WASHINGTON (AP) — It’s a story with the whole lot you’d need for a soap opera: star-crossed lovers, a secure relationship threatened by younger suitors, pregnancy and loss, and a hungry raccoon.

Washingtonians, together with a worldwide group of eagle-watchers, have been transfixed this winter by Liberty and Justice, bald eagles who’ve nested and raised eaglets together for 14 years on the grounds of the town’s police academy.

Their annual mating ritual, egg-laying and hatching course of normally draws hundreds of viewers to a special eagle cam.
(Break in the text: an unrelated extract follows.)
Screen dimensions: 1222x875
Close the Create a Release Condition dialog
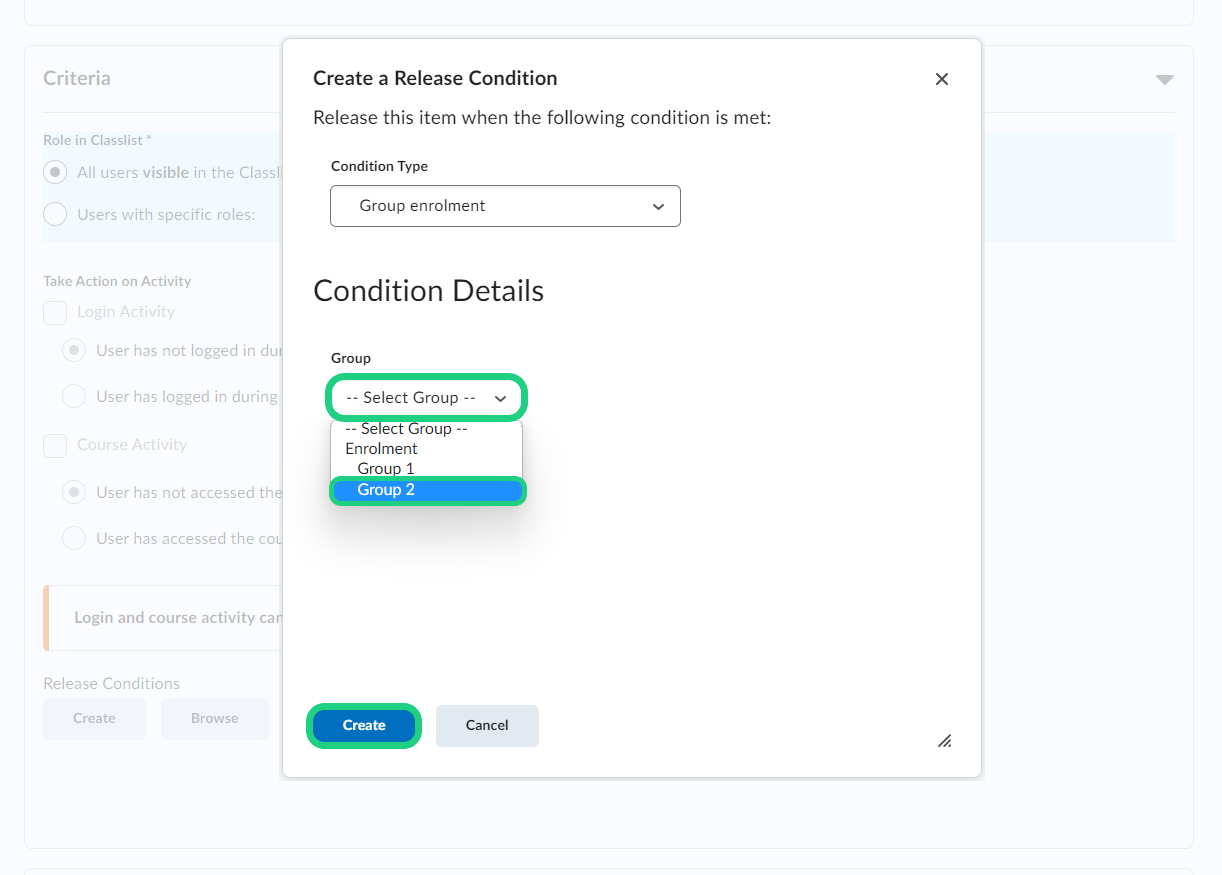(x=941, y=79)
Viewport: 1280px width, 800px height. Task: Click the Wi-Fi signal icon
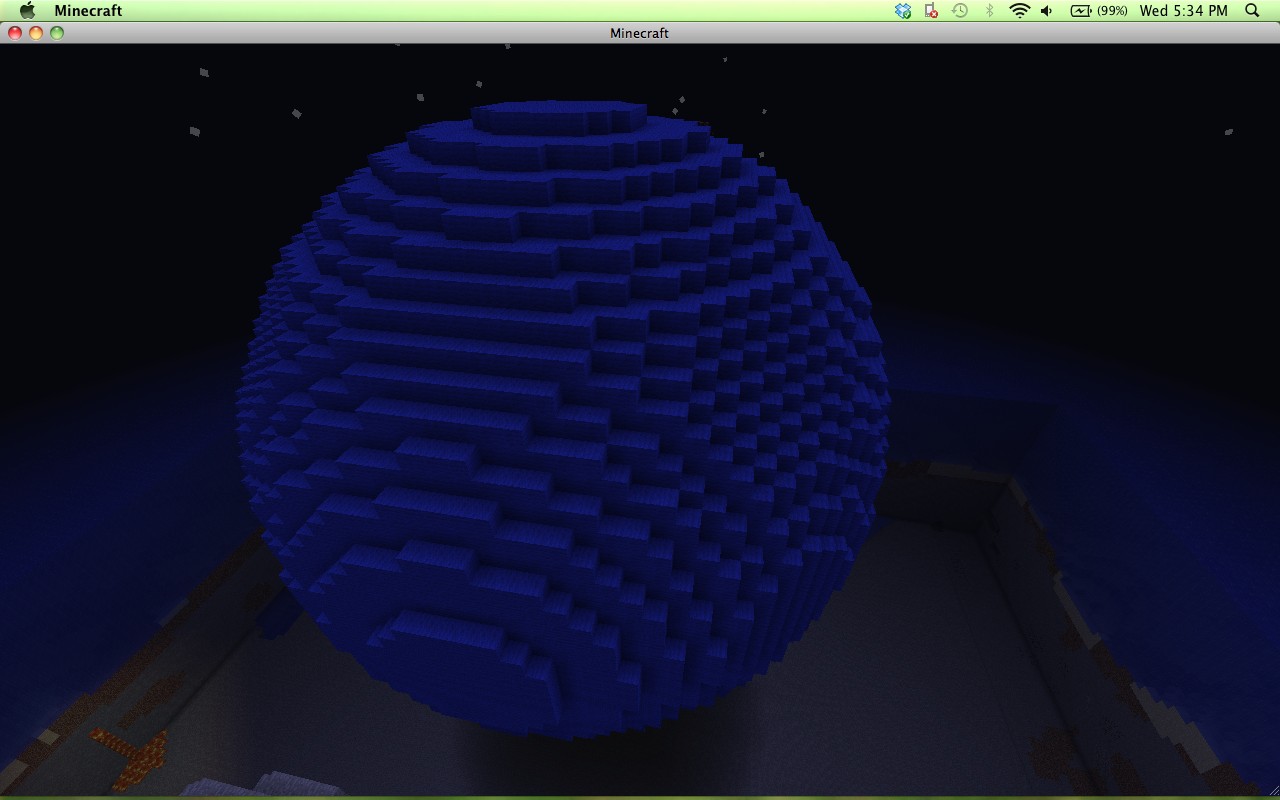(1020, 11)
However this yr has been unusually dramatic, with twists and turns that turned headline information outdoors the eagle-watcher group.

“It’s been a roller-coaster experience,” stated Tommy Lawrence, managing director of the Earth Conservation Corps, which runs the eagle cam and has been instrumental in repopulating the local bald eagle group. “Individuals sort of take possession of the eagles and really develop into invested of their nicely-being.”

The saga of Justice and Liberty isn’t the capital’s solely eagle drama. Final Wednesday, the Blue Line of Washington’s Metro was delayed to rescue an injured bald eagle from the tracks . The hen later needed to be euthanized.

Another eagle cam , on the Nationwide Arboretum, additionally has chronicled relationship tensions this yr. Two eagles, referred to as Mr. President and The First Woman, experienced a comparatively delicate relationship drama when one other feminine confirmed up and tried to woo Mr. President. The interloper was chased off by The First Woman.

However the greater drama involved Liberty, the female, and Justice.

Their mating season began usually. Collectively they ready the nest they’ve shared for 14 years. They mated on Feb. 9. Normally at that point, Liberty would lay eggs — often two — and spend most of her time sitting on them whereas they incubated and the male sought food for the family.

However this yr, Justice disappeared virtually instantly after mating, leaving Liberty with no method to collect meals while protecting the eggs heat. During his absence a younger male eagle started showing at the nest and courting Liberty. Researchers named him “Aaron Burrd” and speculated that he had fought Justice and pushed him from the territory. A second younger male rival additionally made some appearances.

After about 10 days, Liberty started making brief flights away from the nest, which means the temperature of the eggs dropped too low to hatch. On Feb. 23, Liberty flew away with one among her new suitors for two days, primarily abandoning her nonviable eggs. The subsequent day, Justice reappeared after a more than two-week absence to reclaim his place. When Liberty returned, she didn’t settle for him again at first but steadily they reconciled.